The Danish health care system is almost uniformly organized across different geographically and administratively independent regions. This organization allowed the merging of the three sub-cohorts into one, although they originated from partly overlapping geographical locations (regions) in Denmark and thus belonged to different subsets. In fact, the case-mix of the sub-cohorts resembles the case-mix in the DCR of a given year [41,42]. This indicates that the identified incident patients in the CaP Cohort are representative of incident cancer patients in Denmark at the time when the patients were identified.

The considerable size of the study ensures statistical precision, and the high response rate of 79% reduces the risk of selection bias. However, patients who were not included may have had longer DIs than the included patients. We believe this is not associated with the implementation of CPPs and, therefore, would not bias the observed DI differences between the sub-cohorts. Nevertheless, selection bias may still be present, but as our sensitivity analyses showed no impact on the results, this possible bias has been considered to be negligible (if present at all).

Information bias due to GP recall bias was reduced by using the GPs’ contemporaneously updated electronic medical records. Even so, the retrospective nature of the questionnaire holds the risk that the GPs may have misinterpreted the date of first presentation of symptoms for some of the cases. We believe that this possible risk is equal for all sub-cohorts and consequently will not bias the DI differences between the cohorts.

For obvious reasons, it is not possible to identify the patients in the before and during cohort, who would have been referred to CPPs had they been implemented. It is likely, that patients not eligible for CPPs would have had a tendency to longer DIs before and during the implementation. Hence, the fact that patients not referred to CPP have longer DI than the ‘during’ cohort as a whole, cannot be rigorously interpreted as a causal effect of CPPs disadvantaging this group. Furthermore, as the categorisation of patients according to CPP or not was based on the GPs choice of referral, comparison with all patients diagnosed at hospitals using CPPs must be cautioned.

The use of the date of first contact to a hospital ward as the date of diagnosis would tend to underestimate the length of the DI. This standard procedure is caused by the Danish Cancer Registry as the first contact date is recorded in this register as the date of diagnosis, even though most diagnoses are verified after this date (mostly at a multidisciplinary team meeting at the hospital). We consider this to be non-differential as we suspect that it is not associated with the CPP implementation, and hence deviations in date of diagnosis alone cannot explain the observed differences in DI between the cohorts. Yet, if this information bias may have been stronger for patients not referred to a CPP (after-no CPP group) as these patients have longer intervals and thereby may have raised the possibility that the date of diagnosis was moved relatively more than for the other groups of patients, this bias could have led to an underestimation of the observed DI difference between the after-no CPP group and the other groups. Our observed differences would thus be minimum estimates of the true differences.

Conclusion

The diagnostic interval for the five most common cancers and for all cancers combined was lower in Denmark in 2010 than in 2004/05. The largest difference was seen from 2004/05 to 2007/08. Patients who were not referred to a CPP in 2010 still had long diagnostic intervals and tended to have a longer diagnostic interval than patients in 2007/08 when the CPP was not fully implemented. The patients with the 10% longest waiting time and who were not referred to a CPP in 2010 actually displayed a DI similar to the DI for the 10% waiting the longest in 2004/05.
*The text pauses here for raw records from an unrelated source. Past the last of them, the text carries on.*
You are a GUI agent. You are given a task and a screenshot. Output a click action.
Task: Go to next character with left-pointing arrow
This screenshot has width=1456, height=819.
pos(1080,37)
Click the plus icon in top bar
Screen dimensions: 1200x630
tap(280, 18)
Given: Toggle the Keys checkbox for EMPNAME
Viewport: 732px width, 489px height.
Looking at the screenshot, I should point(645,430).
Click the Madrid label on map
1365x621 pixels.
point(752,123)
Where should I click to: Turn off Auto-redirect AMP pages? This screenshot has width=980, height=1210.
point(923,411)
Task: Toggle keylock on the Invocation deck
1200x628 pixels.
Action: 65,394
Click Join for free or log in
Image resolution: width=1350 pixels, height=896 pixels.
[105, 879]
These findings suggest that, despite the good intentions with implementing the CPPs, patients who were not referred to a CPP seem not to have gained faster diagnosis as these patients tend to have similar diagnostic intervals as before the implementation of CPPs. This demonstrates a need for more focus on providing faster diagnostic pathways for the large groups of patients who are not referred to a CPP in the initial phases of their disease.